• Your objective
The records that follow are to be repeated exactly, without any pictures.
[[ Given data open ]]
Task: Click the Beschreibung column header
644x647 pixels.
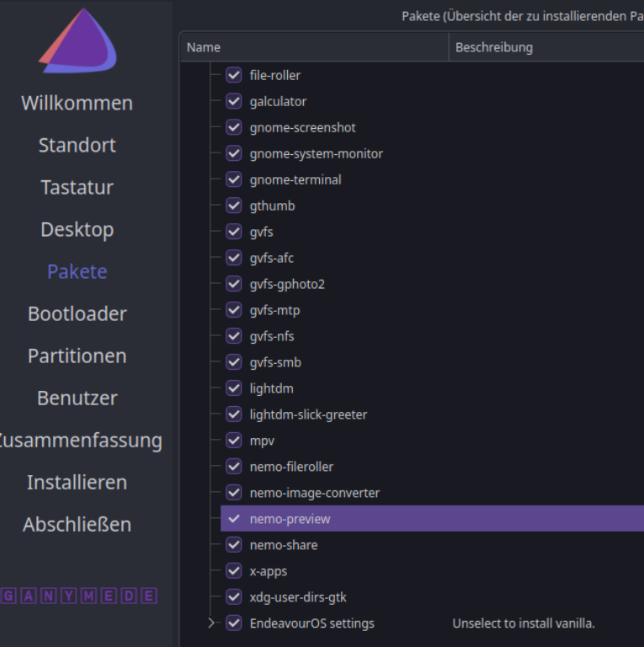Action: (493, 47)
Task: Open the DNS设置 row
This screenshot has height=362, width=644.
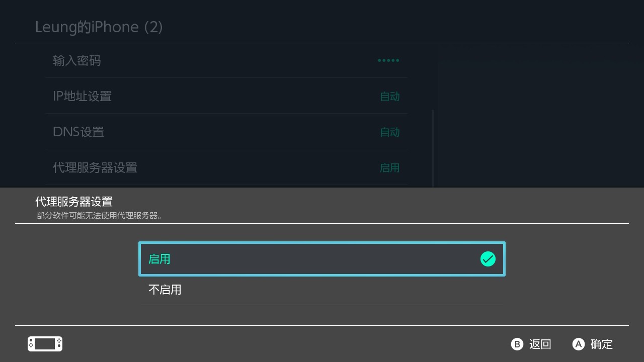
[[ Given data closed ]]
• Solution for this exercise
Task: Click the Beschreibung column header
644x647 pixels.
Action: (493, 47)
Task: Open the DNS设置 row
This screenshot has height=362, width=644.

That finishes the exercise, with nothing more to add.